:: Passage to read ::
An e-mail condemning a legal turtle egg harvest in Guanacaste is now circulating in at least English, Spanish, German, French, and Portuguese.
Tourism agencies and guides report spending considerable time and effort defending Costa Rica’s reputation from what some describe as a malicious assault.
Despite the vigorous defense of what is claimed to be a well-managed and officially-sanctioned harvest by needy local people, independent turtle authorities are not universally in agreement as to the scientific basis for the activity and its impact.
What is often described as an ancient ritual actually dates only to 1959 when the first large-scale arrival of olive ridley turtles occurred at Ostional. Similar phenomena were known in Mexico and elsewhere before that, though the Mexican turtle populations were wiped out in the early 20th century by wholesale exploitation for meat and skins. The Costa Rica events at Ostional and the smaller Nancite beach in Guanacaste did not even come to the attention of the scientific community until 1970. This is very little time to monitor populations of a long-lived species.
The main objection of critics is that the existence of Ostional eggs on the market provides cover for poaching of other species on other beaches around the country. All other sea turtles that nest in Costa Rica are in a far more perilous state than the olive ridley.

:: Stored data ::

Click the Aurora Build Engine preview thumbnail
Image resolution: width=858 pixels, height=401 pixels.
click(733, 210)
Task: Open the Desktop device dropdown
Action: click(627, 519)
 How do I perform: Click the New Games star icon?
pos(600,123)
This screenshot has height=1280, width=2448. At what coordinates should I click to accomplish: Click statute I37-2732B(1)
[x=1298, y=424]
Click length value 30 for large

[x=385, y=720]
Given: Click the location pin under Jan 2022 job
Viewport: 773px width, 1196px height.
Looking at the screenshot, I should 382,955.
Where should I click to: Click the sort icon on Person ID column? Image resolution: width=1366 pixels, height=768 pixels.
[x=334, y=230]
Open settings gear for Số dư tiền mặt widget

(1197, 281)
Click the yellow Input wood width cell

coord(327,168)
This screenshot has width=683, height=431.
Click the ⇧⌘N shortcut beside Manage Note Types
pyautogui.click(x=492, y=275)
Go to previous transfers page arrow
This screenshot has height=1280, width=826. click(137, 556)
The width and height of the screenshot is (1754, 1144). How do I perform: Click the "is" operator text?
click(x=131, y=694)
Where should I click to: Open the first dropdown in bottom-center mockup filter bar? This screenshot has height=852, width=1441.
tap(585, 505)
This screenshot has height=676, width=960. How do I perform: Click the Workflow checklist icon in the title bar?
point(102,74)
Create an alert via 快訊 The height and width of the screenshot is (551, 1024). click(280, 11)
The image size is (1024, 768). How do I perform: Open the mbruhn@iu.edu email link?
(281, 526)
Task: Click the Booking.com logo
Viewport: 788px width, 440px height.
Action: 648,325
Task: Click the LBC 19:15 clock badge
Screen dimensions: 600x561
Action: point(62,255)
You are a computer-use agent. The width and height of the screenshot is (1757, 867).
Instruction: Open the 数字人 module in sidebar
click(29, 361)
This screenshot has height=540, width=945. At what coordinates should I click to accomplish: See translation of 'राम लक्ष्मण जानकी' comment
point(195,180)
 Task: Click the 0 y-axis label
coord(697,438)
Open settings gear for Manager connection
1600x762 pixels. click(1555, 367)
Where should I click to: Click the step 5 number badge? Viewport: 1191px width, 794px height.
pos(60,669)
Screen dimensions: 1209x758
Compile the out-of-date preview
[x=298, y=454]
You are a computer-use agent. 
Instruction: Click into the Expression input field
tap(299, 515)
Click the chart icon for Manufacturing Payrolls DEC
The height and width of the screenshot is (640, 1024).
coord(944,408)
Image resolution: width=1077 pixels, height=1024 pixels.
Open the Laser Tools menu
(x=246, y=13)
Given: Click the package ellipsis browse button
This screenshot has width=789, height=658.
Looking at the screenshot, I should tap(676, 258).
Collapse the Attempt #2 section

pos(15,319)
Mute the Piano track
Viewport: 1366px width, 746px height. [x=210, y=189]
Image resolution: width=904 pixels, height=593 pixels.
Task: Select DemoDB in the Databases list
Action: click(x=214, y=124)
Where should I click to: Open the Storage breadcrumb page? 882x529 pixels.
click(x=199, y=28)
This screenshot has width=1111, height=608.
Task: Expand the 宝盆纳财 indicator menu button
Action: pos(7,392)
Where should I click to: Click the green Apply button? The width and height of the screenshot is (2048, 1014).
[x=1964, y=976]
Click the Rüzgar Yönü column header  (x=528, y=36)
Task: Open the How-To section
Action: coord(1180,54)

:: What the exercise asks ::
Copy out the whole text about the turtle egg harvest in Guanacaste above, word for word.

:: Result of the exercise ::
An e-mail condemning a legal turtle egg harvest in Guanacaste is now circulating in at least English, Spanish, German, French, and Portuguese.
Tourism agencies and guides report spending considerable time and effort defending Costa Rica’s reputation from what some describe as a malicious assault.
Despite the vigorous defense of what is claimed to be a well-managed and officially-sanctioned harvest by needy local people, independent turtle authorities are not universally in agreement as to the scientific basis for the activity and its impact.
What is often described as an ancient ritual actually dates only to 1959 when the first large-scale arrival of olive ridley turtles occurred at Ostional. Similar phenomena were known in Mexico and elsewhere before that, though the Mexican turtle populations were wiped out in the early 20th century by wholesale exploitation for meat and skins. The Costa Rica events at Ostional and the smaller Nancite beach in Guanacaste did not even come to the attention of the scientific community until 1970. This is very little time to monitor populations of a long-lived species.
The main objection of critics is that the existence of Ostional eggs on the market provides cover for poaching of other species on other beaches around the country. All other sea turtles that nest in Costa Rica are in a far more perilous state than the olive ridley.